The use of real-time PCR with fluorogenic probes for the rapid selection of mutant neuroectodermal grafts.

Adenosine is an efficient inhibitor of neuronal activity with the ability to suppress seizure activity in various animal models of epilepsy. In the present study adenosine-releasing neuronal cells were generated as a potential source for therapeutically active grafts. Mice with a genetic disruption of the gene encoding adenosine kinase (Adk(-/-))-the major adenosine metabolizing enzyme-were used as a source for the derivation of adenosine releasing neuronal cells. Since homozygous Adk(-/-) mice constitute a lethal phenotype, embryonic neuroectoderm was derived from intercrosses of Adk(+/-)-mice. Therefore, a rapid genotyping procedure had to be developed using a fluorescent 5'-exonuclease (TaqMan) assay, which permitted the genotyping of embryonic cell material within 3 h. During this time period the cells to be grafted displayed an unaltered viability.
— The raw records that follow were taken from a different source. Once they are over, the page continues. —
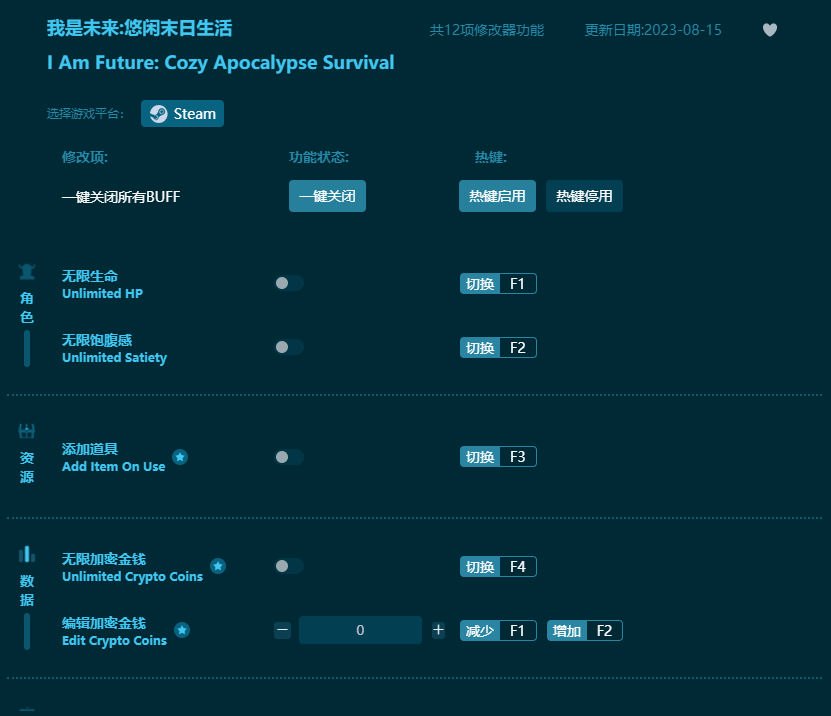831x716 pixels.
Task: Enable the Unlimited HP toggle
Action: (288, 283)
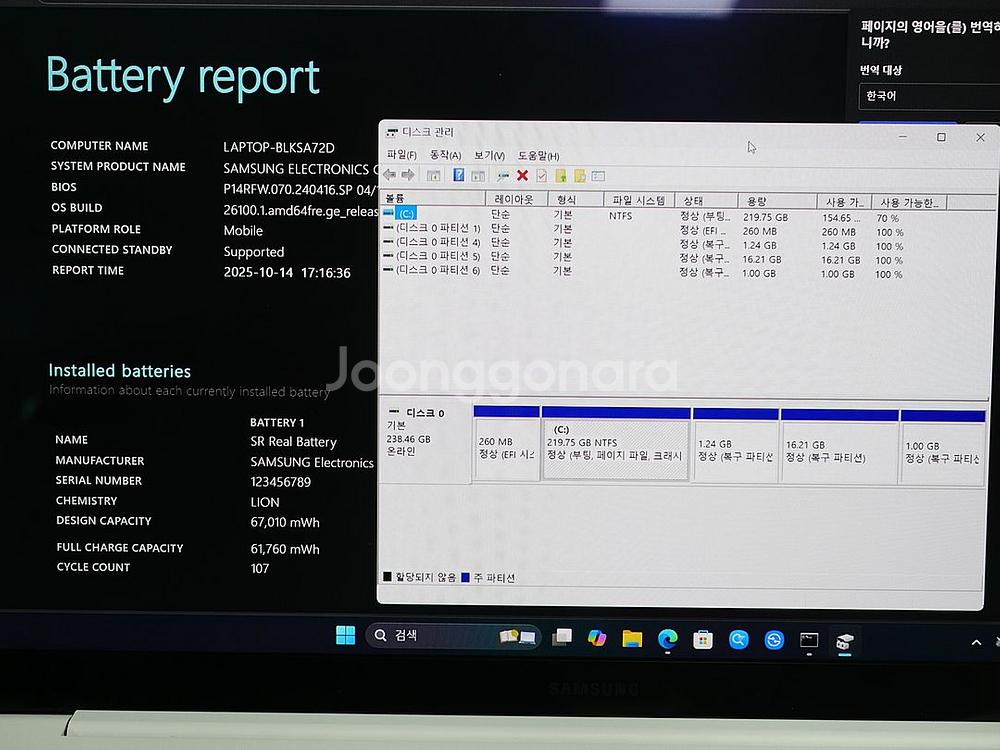Click the Properties checkmark toolbar icon
Image resolution: width=1000 pixels, height=750 pixels.
[541, 176]
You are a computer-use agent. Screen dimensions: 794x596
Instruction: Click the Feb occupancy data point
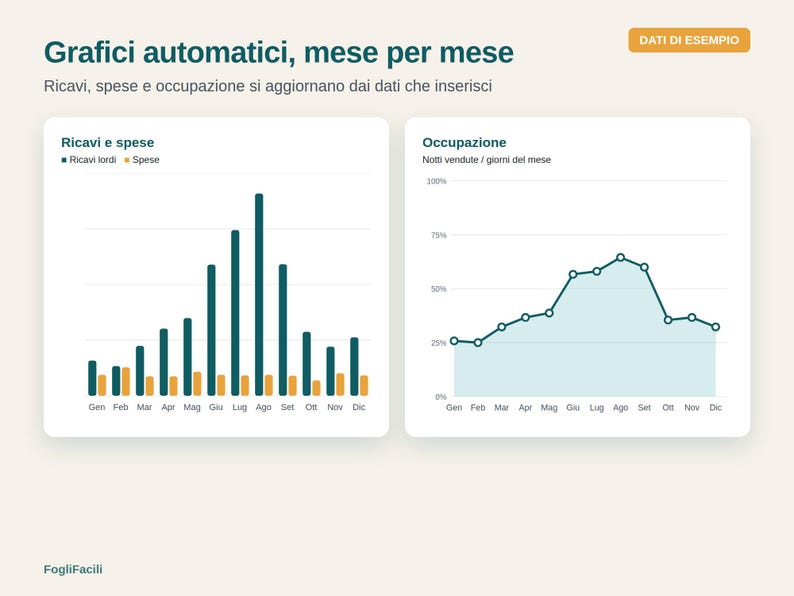[478, 343]
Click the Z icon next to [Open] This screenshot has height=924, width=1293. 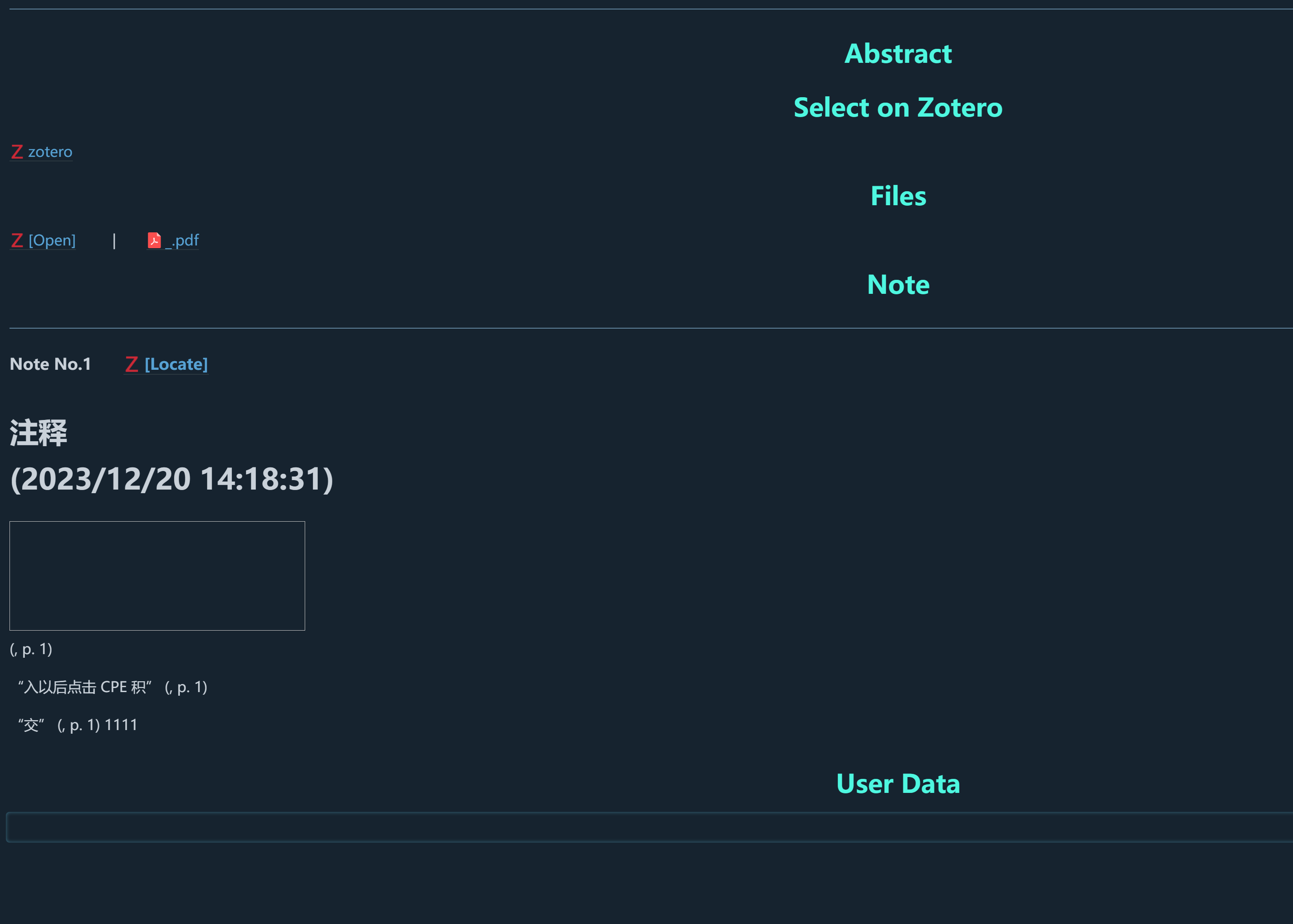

Cultured neuroectodermal Adk(-/-) cells released up to 2 micro g adenosine per mg protein per hour. Adk(-/-) neuroectoderm grafted into the lateral brain ventricle of adult mice was found to survive for at least 6 weeks. The method described here suggests the feasibility to graft adenosine releasing neuroectodermal cells as a potential therapeutic approach for the treatment of pharmacoresistant epilepsy.